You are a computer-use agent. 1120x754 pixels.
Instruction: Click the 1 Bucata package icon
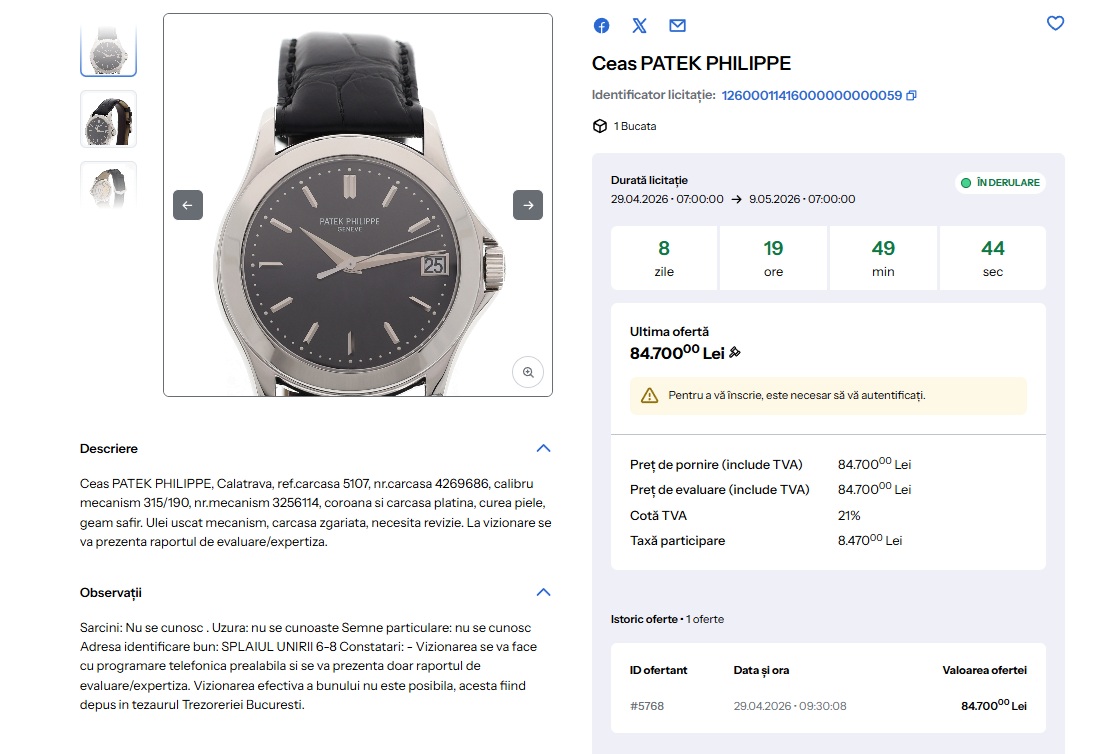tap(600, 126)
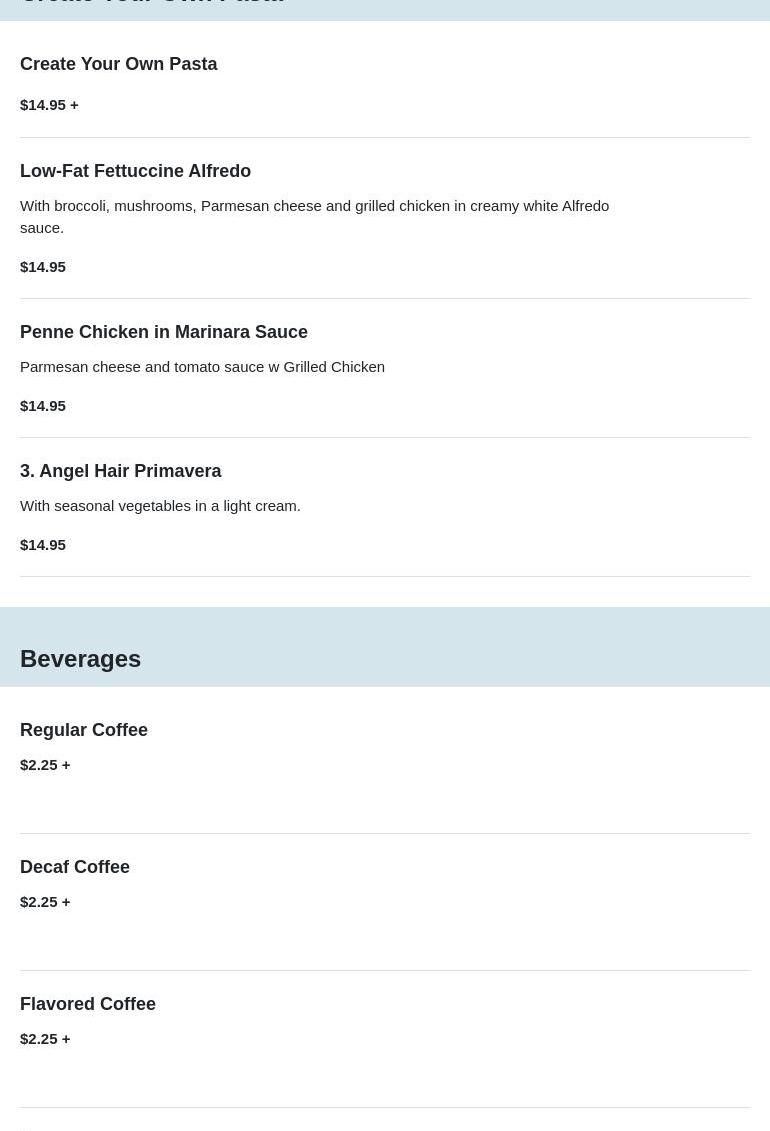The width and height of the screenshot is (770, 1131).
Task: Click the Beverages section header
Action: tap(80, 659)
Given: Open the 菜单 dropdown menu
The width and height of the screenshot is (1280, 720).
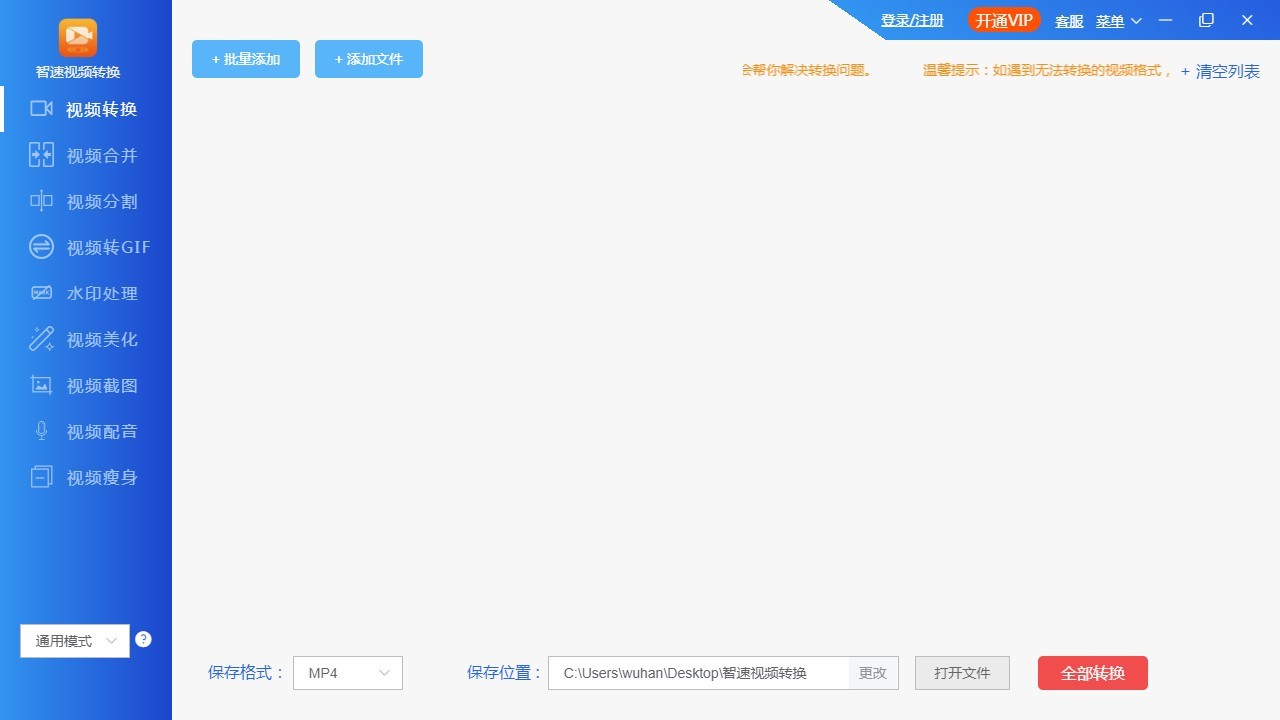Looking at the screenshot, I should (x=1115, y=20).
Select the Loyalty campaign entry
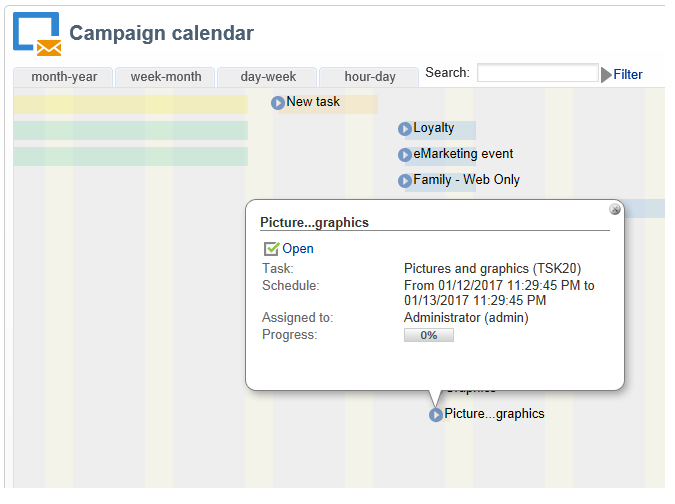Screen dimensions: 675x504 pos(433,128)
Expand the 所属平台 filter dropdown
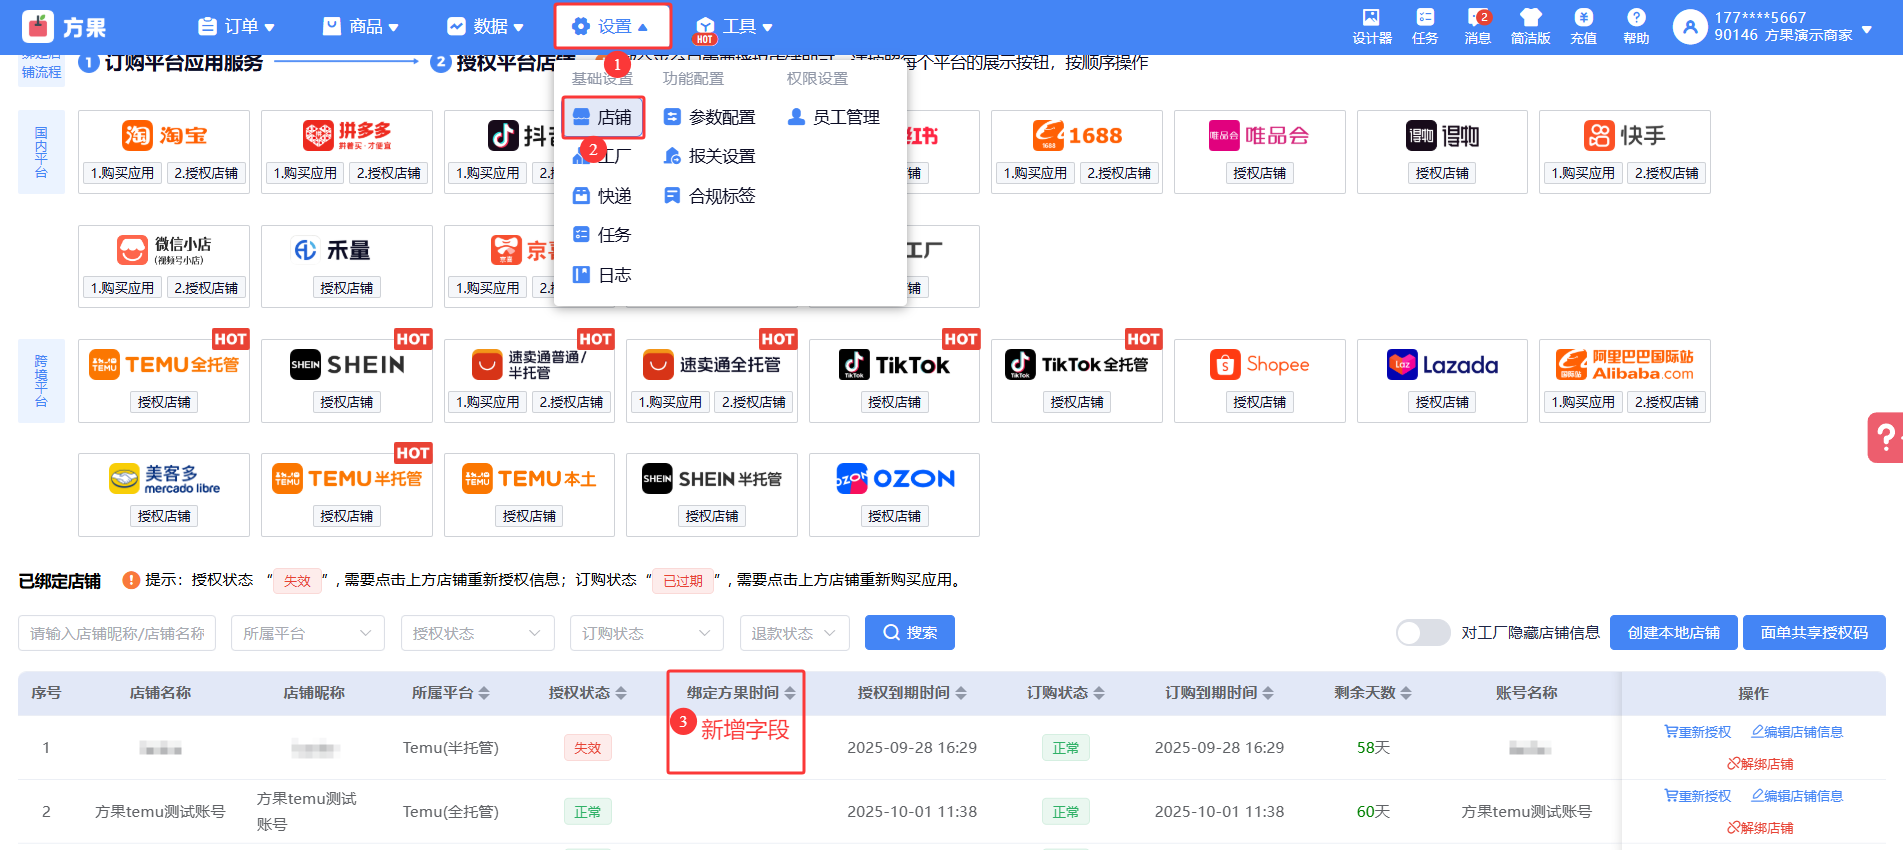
* * *
[PROBLEM DESCRIPTION] Copy the lines that hold the word "dropdown". Take them from the records above.

[EXERCISE RESULT]
Given: Open the 菜单 dropdown menu
Expand the 所属平台 filter dropdown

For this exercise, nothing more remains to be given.